> [Text extract]:

..............................

Deceit and fiduciary duty: Mr Tomlinson

  1. [342]
    I refer to paragraphs [173] to [180] above. The plaintiffs have made out the claim in deceit based on the facts in paragraphs [155] to [157]. The only matter which requires further consideration in respect of Mr Tomlinson’s liability in deceit for the Dubbo Works is his argument that the scope of work changed for the Dubbo Works. As explained in the previous section of this judgment, it did not.
  2. [343]
    The claim for breach of fiduciary duty is also established. On the findings made, Mr Tomlinson used his fiduciary position to try to obtain a secret benefit for himself, being the $40,000 payment which he conspired with Mr Johnson to secure for himself, and in fact obtained in the amount of $22,000. 
  3. [344]
    He also used his position to obtain a benefit for Verus in a state of the most acute conflict with his duty to exercise his powers for the benefit of, directly, his employer, and indirectly, Sentinel Countrywide.  
  4. [345]
    Given the findings made as to his conduct, each of those breaches were, in the circumstances, fraudulent.

Verus’ accessory liability for breach of fiduciary duty

  1. [346]
    In Equity and Trusts in Australia (7th ed), Professor Dal Pont writes (footnotes omitted):[181] 

In its classic formulation, that of Lord Selborne LC in Barnes v Addy, a person becomes subject to what has been termed “accessory liability” if he or she, without any applicable existing fiduciary duty in the circumstances, assists the trustees “with knowledge in a dishonest and fraudulent design on the part of the trustees”. Although originally couched by reference to trustees, the doctrine has subsequently been applied more generally to breaches of fiduciary duty, whether or not by trustees proper.

 On the traditional formulation, what attracts liability in that person (the “accessory”) is her or his knowledge of the trustees’ “dishonest and fraudulent design”. In what ostensibly remains the leading case on the point in Australian law, Consul Development Pty Ltd v DPC Estates Pty Ltd, their Honours therefore focused on the level of knowledge sufficient to attract this liability. Notwithstanding its venerated status, given fulsome endorsement by the High Court over 30 years later in Farah Constructions Pty Ltd v Say-Dee Pty Ltd, Consul was no paragon on clarity on the point. The stream of Australian case law debating the appropriate knowledge threshold following Consul is testament to this. In an attempt to avoid detailed inquiry into levels of knowledge, the Privy Council in Royal Brunei Airlines Sdn Bhd v Tan redirected the relevant inquiry, and the touchstone for the accessory’s liability, to one grounded solely in whether or not the accessory had behaved dishonestly. Comparison between the two approaches is made below.

..............................

> [Your tasks]:
• 1. Please reproduce the stretch of the judgment extract from "Deceit and fiduciary" through "it did not.".
• 2. Carry the judgment extract forward, starting right after its last sentence.
The items after this point are separate from the judgment extract.

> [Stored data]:
..............................

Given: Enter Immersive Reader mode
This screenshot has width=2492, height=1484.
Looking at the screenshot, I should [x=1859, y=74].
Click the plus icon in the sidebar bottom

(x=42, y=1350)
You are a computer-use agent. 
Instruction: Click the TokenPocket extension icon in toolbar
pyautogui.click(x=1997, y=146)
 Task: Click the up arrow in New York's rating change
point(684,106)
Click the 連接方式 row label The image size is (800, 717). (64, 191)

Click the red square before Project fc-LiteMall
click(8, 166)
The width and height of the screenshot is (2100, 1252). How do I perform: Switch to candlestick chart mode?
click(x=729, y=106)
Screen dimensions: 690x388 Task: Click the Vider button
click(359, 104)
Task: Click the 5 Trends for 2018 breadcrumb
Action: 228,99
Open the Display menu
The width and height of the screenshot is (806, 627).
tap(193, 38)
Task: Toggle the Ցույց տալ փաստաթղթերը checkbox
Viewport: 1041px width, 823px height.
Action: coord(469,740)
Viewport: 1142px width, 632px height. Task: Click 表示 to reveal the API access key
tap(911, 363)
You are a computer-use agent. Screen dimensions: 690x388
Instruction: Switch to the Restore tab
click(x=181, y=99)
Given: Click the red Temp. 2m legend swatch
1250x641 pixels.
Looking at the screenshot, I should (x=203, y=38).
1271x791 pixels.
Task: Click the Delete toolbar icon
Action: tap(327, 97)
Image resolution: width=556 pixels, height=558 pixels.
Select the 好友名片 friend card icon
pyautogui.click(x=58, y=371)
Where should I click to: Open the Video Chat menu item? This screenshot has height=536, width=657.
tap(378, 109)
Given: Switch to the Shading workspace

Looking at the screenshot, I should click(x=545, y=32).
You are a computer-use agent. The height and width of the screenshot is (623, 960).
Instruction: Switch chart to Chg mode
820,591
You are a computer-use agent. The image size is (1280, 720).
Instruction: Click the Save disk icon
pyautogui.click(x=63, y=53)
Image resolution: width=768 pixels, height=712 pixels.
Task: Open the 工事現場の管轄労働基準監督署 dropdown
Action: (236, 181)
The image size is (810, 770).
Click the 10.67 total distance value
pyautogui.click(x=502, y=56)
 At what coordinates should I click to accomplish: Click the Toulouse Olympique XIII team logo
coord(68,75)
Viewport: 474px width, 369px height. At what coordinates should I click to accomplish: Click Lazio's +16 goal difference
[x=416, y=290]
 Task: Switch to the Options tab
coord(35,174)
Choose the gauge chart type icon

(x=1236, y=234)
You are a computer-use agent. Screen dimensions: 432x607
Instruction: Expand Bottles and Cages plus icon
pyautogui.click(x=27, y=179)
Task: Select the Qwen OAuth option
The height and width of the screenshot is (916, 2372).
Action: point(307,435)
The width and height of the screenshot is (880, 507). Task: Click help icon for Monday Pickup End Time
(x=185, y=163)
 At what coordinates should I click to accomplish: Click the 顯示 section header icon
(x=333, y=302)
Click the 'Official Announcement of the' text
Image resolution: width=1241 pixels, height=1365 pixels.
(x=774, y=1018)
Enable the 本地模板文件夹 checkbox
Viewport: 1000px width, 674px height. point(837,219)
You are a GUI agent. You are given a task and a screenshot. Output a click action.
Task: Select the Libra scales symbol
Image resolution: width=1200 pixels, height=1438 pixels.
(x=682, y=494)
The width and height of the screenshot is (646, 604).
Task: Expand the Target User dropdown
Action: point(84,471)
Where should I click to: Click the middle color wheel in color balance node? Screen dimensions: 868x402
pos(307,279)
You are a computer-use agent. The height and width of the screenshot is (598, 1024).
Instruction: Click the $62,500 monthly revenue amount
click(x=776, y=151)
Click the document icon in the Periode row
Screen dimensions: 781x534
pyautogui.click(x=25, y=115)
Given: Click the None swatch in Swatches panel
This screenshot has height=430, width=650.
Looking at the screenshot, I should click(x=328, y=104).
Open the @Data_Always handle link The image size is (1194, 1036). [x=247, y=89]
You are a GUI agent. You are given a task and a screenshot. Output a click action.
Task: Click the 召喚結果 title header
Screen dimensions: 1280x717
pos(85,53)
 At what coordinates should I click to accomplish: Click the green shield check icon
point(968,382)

..............................

> [Responses per task]:
• 1.
Deceit and fiduciary duty: Mr Tomlinson

  1. [342]
    I refer to paragraphs [173] to [180] above. The plaintiffs have made out the claim in deceit based on the facts in paragraphs [155] to [157]. The only matter which requires further consideration in respect of Mr Tomlinson’s liability in deceit for the Dubbo Works is his argument that the scope of work changed for the Dubbo Works. As explained in the previous section of this judgment, it did not.

• 2.
  1. [347]
    The elements of the claim have been recently restated by the Victorian Court of Appeal in Harstedt Pty Ltd v Tomanek (2018) 55 VR 158 as follows:

[70] Turning then to the second limb of Barnes v Addy, the necessary elements of liability under that limb, as conventionally understood in Australia, are:

  1. (a)
    the existence of a fiduciary duty owed by the fiduciary (as trustee or otherwise);
  2. (b)
    a ‘dishonest and fraudulent design’ on the part of the fiduciary;
  3. (c)
    assistance by the third party in that design; and
  4. (d)
    knowledge on the part of the third party of the circumstances constituting that design.
  1. [348]
    I have already found that there were fraudulent breaches of fiduciary duty by Mr Tomlinson in obtaining a secret profit, and in procuring his principal to enter into a contract which provides for Verus to obtain a windfall of some $40,000. 
  2. [349]
    Further, on the findings made as to Mr Johnson’s conduct, I am satisfied that Verus, by him, had actual knowledge of both dishonest breaches and actual knowledge of Mr Tomlinson’s fiduciary obligations to his employer and to Sentinel Countrywide. That leaves the question of whether Verus assisted in those breaches. In Harstedt, the Court held in that regard:

[116] The authorities offer little guidance on the meaning of ‘assistance’ in a dishonest and fraudulent design.  Plainly, whether a third party has assisted is a question of fact and, in practical terms, the ways in which a third party may provide assistance are myriad.   However, there are at least two principles that emerge from the authorities and commentary on this point.

[117] First, there will be assistance where, but for the action or inaction of the third party, the breach of fiduciary duty would not have occurred.   A common example is the role of a bank or other financial intermediary the function of which is essential to effect a transaction that amounts to a breach of trust.

[118] Secondly, there may also be assistance where the third party has facilitated a breach of fiduciary duty that would have occurred in any event.   It is difficult to see how, in view of equity’s broad concern with preventing unconscionability,  a third party in these circumstances could not be liable under the second limb of Barnes v Addy, even if there is evidence to suggest that the commission of the primary breach was a foregone conclusion.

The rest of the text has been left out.